» **EXTRACT**:
** Start **

Dear Wrestling,
I learned about Jose Ortega y Gasset in a dual Religious Studies/Philosophy course called "Who Am I and How Do I Know?" He was a Spanish philosopher and his answer is, "I am myself and my circumstances." We'll skip the how he knows for now, although it's great and you should read about it.
I am very, very taken with his idea. Basically, humans are stories we tell ourselves specifically when we run into obstacles. And in a way, we don't really exist without those obstacles. On the one hand, there isn't really a time in our lives in which we are totally unopposed or free--even as infants, we get hungry or hurt or frightened, and then we have to deal with that. How we deal with it, our response to an obstacle, is who we are--that moment when consideration coalesces into decision or action--that is who we are. Both the choice, and the story we tell ourselves about it.
As an example. Let's say, happiest of fortunes, that you're Kevin Owens. You have one of the most ridiculously idyllic families in recorded history. You love them with a love like the burning heart of the sun, and you want to provide them with everything they could ever need or want. But. There are obstacles. The opinions of others who have power over your career; other wrestlers nearly as good as you; human limitations like needing to sleep occasionally. Lots of different obstacles that could prevent your plan of giving your family everything.

** End **

» **DATA SECTION**:

** Start **

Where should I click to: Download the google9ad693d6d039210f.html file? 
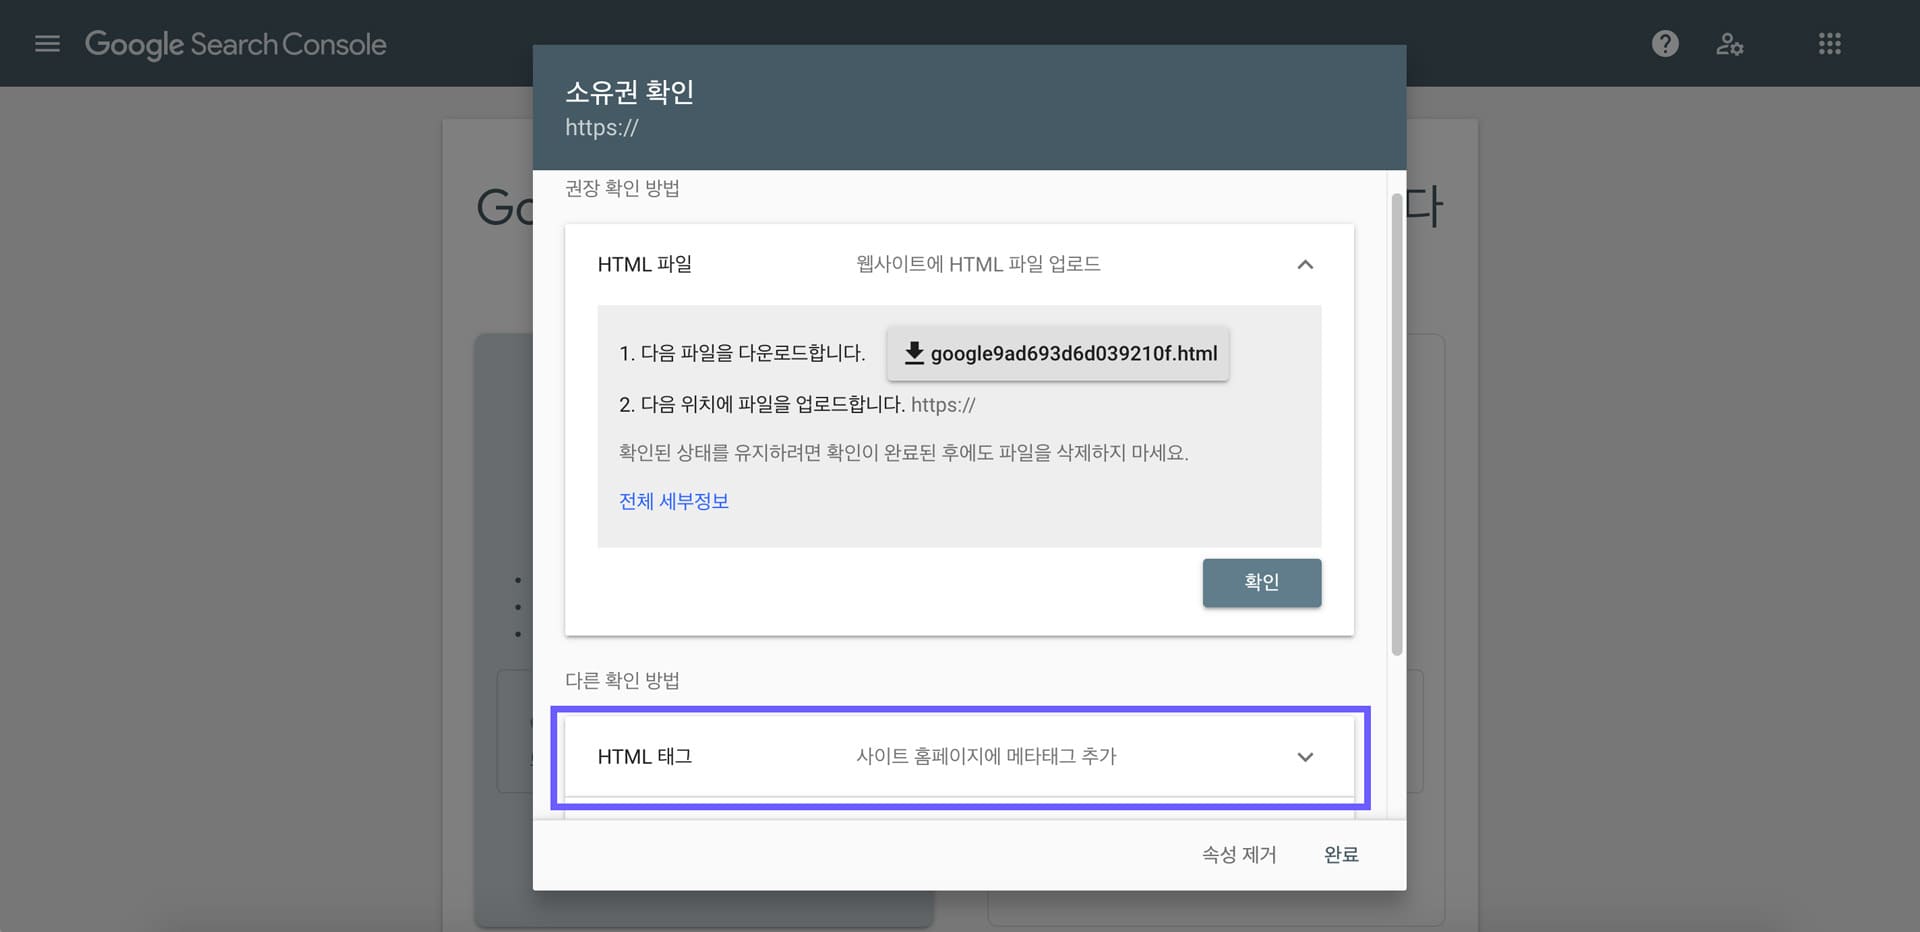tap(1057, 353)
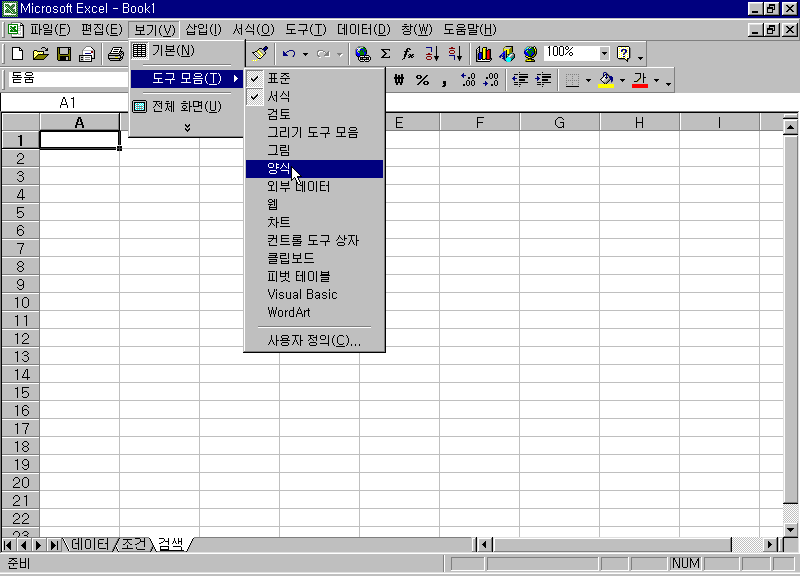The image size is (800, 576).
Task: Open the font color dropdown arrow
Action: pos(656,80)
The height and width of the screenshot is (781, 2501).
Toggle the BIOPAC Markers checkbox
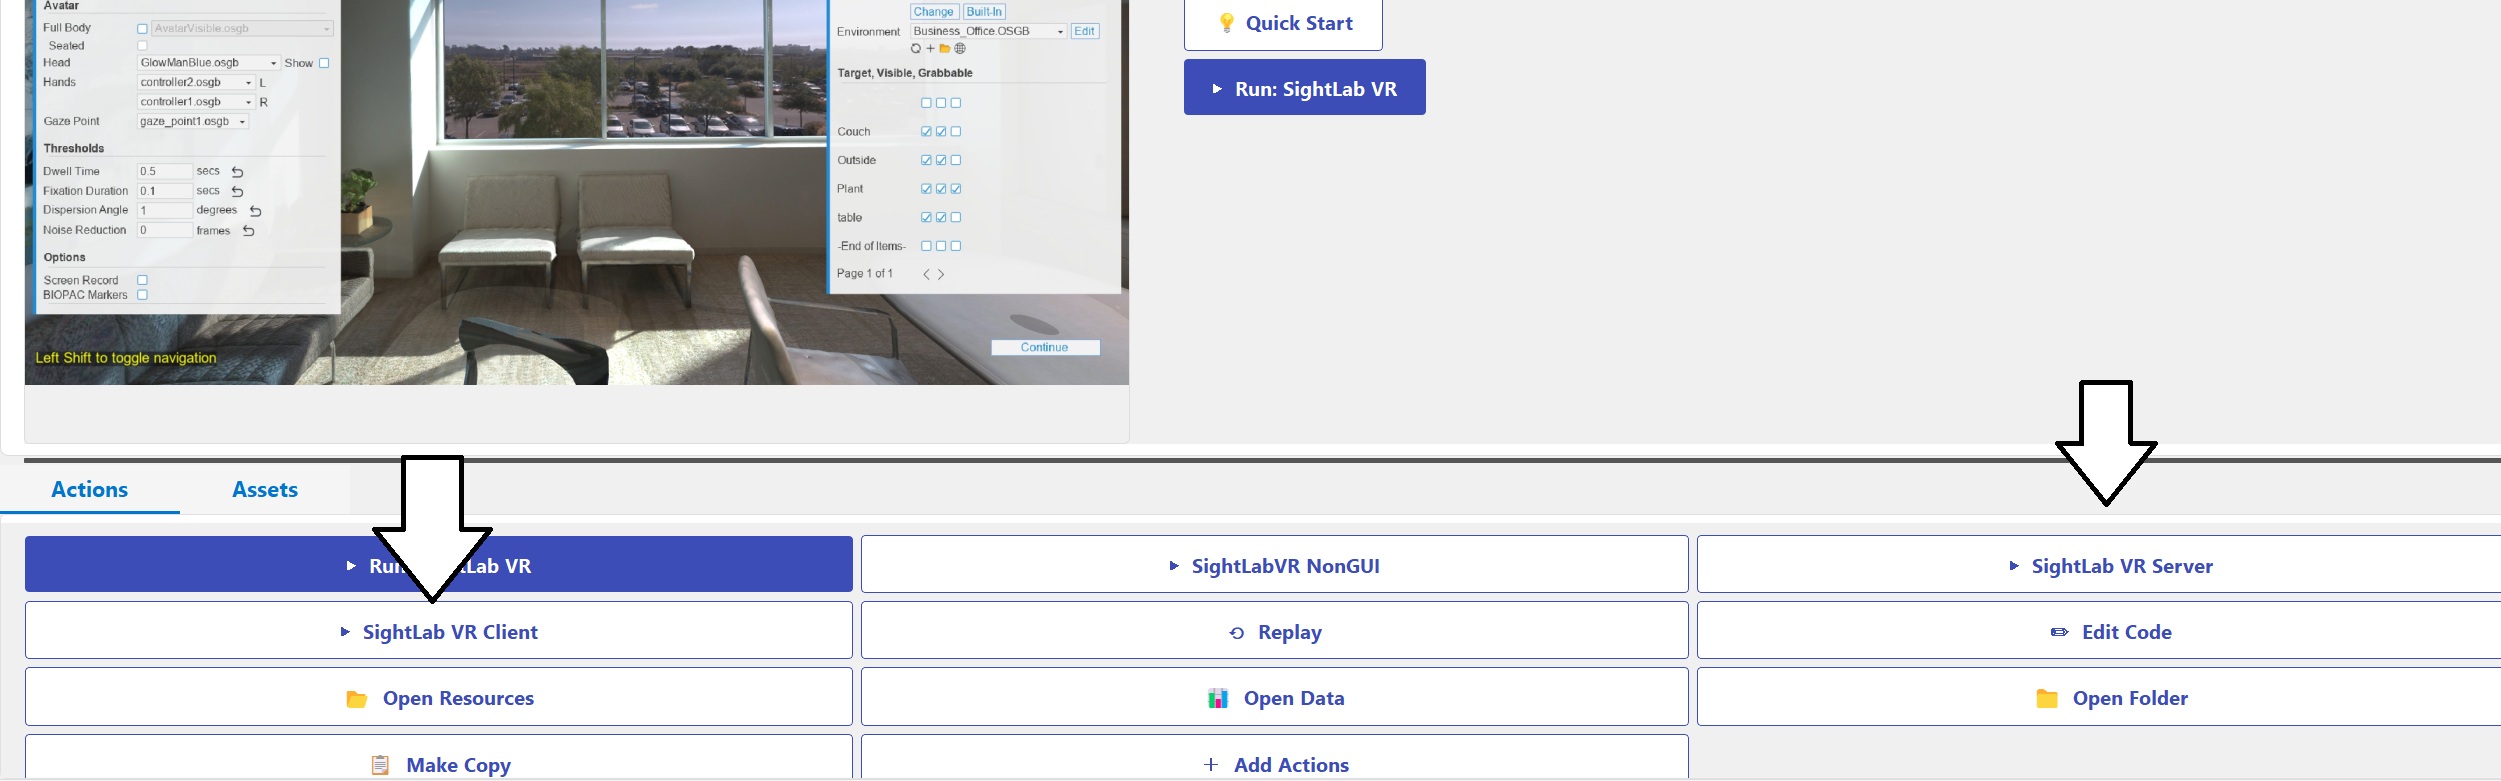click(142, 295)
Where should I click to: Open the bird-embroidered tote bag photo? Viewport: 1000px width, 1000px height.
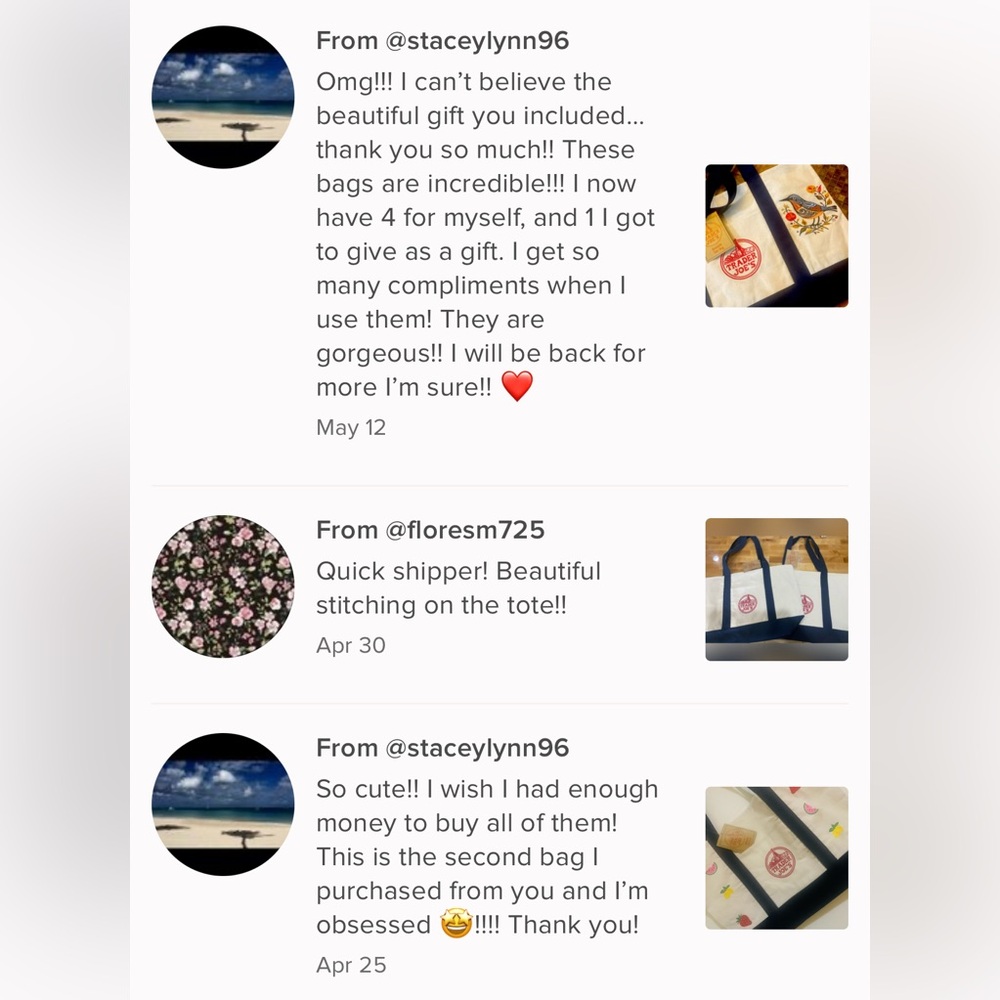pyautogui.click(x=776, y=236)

** End **

In the letter to Wrestling, the Kevin Owens example names several obstacles to giving his family everything. List each obstacle it names.

- The opinions of others who have power over your career
- Other wrestlers nearly as good as you
- Human limitations like needing to sleep occasionally